A complaint deemed an information charged defendant with six counts of second
degree robbery (Pen. Code, § 211--counts 1 through 6),1 and one count of being an ex-
felon in possession of a firearm (§ 12021, subd. (a)(1)--count 7). As to counts 5 and 6 it
was also alleged defendant personally used a firearm. (§ 12022.53, subd. (b).) The
information also alleged defendant had a prior strike conviction. (§ 1192.7, subd. (c).)
Defendant entered a plea of no contest to two counts of robbery, counts 2 and 6,
admitted he had personally used a firearm, and admitted he had a prior serious felony
conviction. The trial court sentenced defendant to an aggregate term of 22 years in state
prison. The trial court awarded defendant 1,152 days of actual presentence custody
credit, and ordered defendant to pay a $4,400 restitution fund fine (§ 1202.4), direct
victim restitution of $4,400 to SAFE Credit Union, $2,383 to Big Valley Federal Credit
Union, $427 to California Community Credit Union, $882 to Heritage Community Credit
Union, $4,606 to First Bank, $1,494 to Kulesza, a $287.78 main jail booking fee (Gov.
Code, § 29550.2), a $59.23 main jail classification fee (Gov. Code, § 29550.2), a $10
crime prevention program fine (§ 1202.5), an $80 court operation assessment fine
(§ 1465.8), and a court facility fee of $60 (Gov. Code, § 70373). The remaining counts
were dismissed with a Harvey2 waiver.
Defendant appeals. He did not obtain a certificate of probable cause. (§ 1237.5.)
1 Undesignated statutory references are to the Penal Code at the time of the charged
offenses.
2 People v. Harvey (1979) 25 Cal.3d 754.
2
We appointed counsel to represent defendant on appeal. Counsel filed an opening
brief that sets forth the facts of the case and requests this court to review the record and
determine whether there are any arguable issues on appeal. (Wende, supra, 25 Cal.3d
436.) Defendant was advised by counsel of the right to file a supplemental brief within
30 days of the date of filing of the opening brief.

————

** TO DO **
Resume the court opinion on the robbery appeal after its final sentence, continuing in the same style.

** ENTRIES **
————

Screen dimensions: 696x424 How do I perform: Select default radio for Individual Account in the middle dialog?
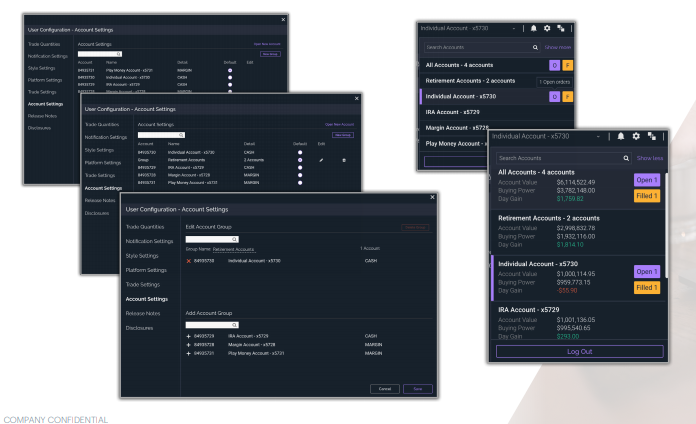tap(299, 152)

————

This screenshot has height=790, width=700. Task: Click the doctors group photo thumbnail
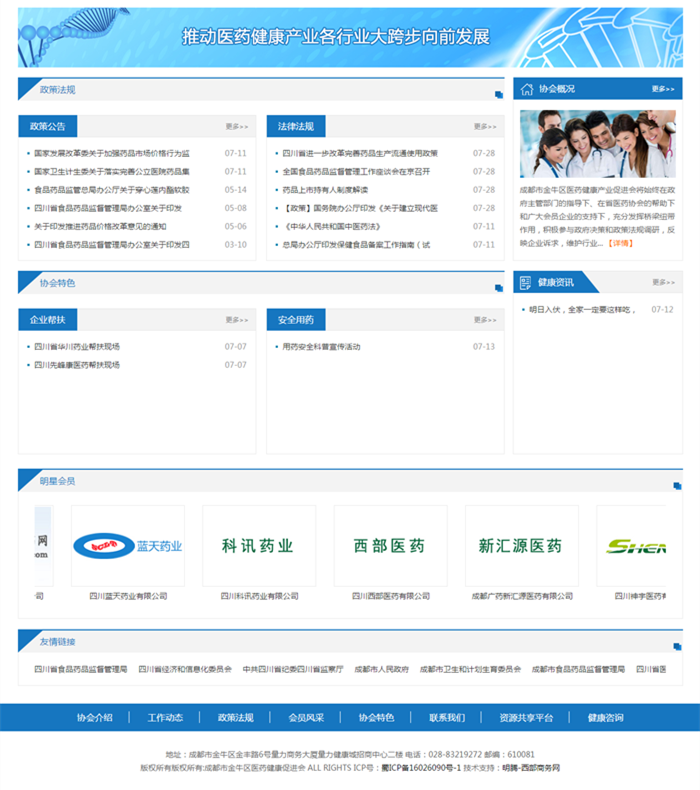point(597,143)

————

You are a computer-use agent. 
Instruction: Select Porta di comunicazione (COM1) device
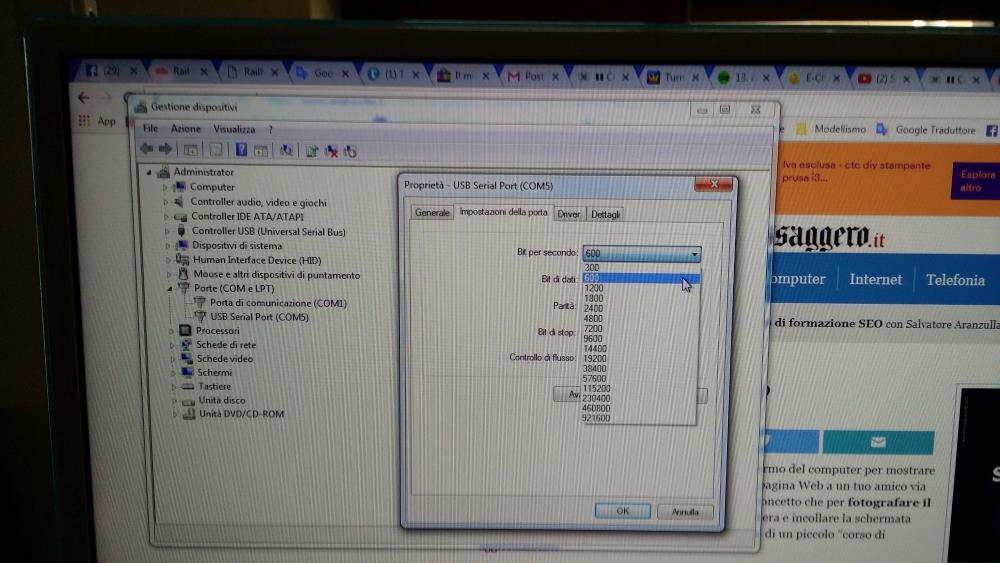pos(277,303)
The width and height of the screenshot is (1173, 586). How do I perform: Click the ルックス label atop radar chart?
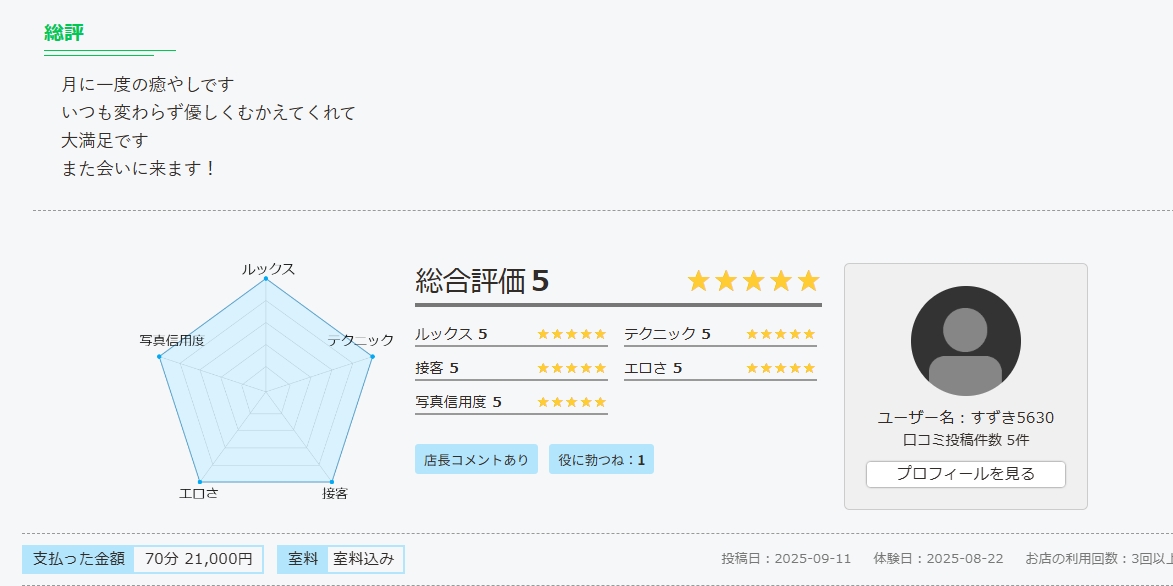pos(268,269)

————

** RESULT **
DISCUSSION
Defendant filed a supplemental brief requesting we “look at” counsel’s repeated
requests to be removed from the case, defendant’s pre-plea Marsden3 motion, his claim
that counsel did not conduct interviews prior to trial and did not inform him of other plea
deals or offers, that the restitution order was excessive, “especialy [sic] if cases were
dropped/dismissed,” and he was not given his Boykin/Tahl4 rights at the time of
sentencing.
As to defendant’s claims regarding counsel, the Marsden motions and counsel’s
requests to be removed from the case, those claims are forfeited by his plea. (People v.
Lovings (2004) 118 Cal.App.4th 1305; People v. Lobaugh (1987) 188 Cal.App.3d 780.)
As to the claim regarding his Boykin/Tahl rights, the record reflects defendant was
properly advised of his Boykin/Tahl rights at the time of his plea. Lastly, defendant
agreed, as part of the plea that the court could consider the dismissed charges in deciding
his sentence, “including the issue of restitution on those charges.” Accordingly,
defendant waived the complaint on appeal as to direct victim restitution for dismissed
charges.
Having undertaken an examination of the entire record, we find no arguable error
that would result in a disposition more favorable to defendant.
3 People v. Marsden (1970) 2 Cal.3d 118 (Marsden).
4 Boykin v. Alabama (1969) 395 U.S. 238 [23 L.Ed.2d 274] (Boykin); In re Tahl (1969)
1 Cal.3d 122 (Tahl).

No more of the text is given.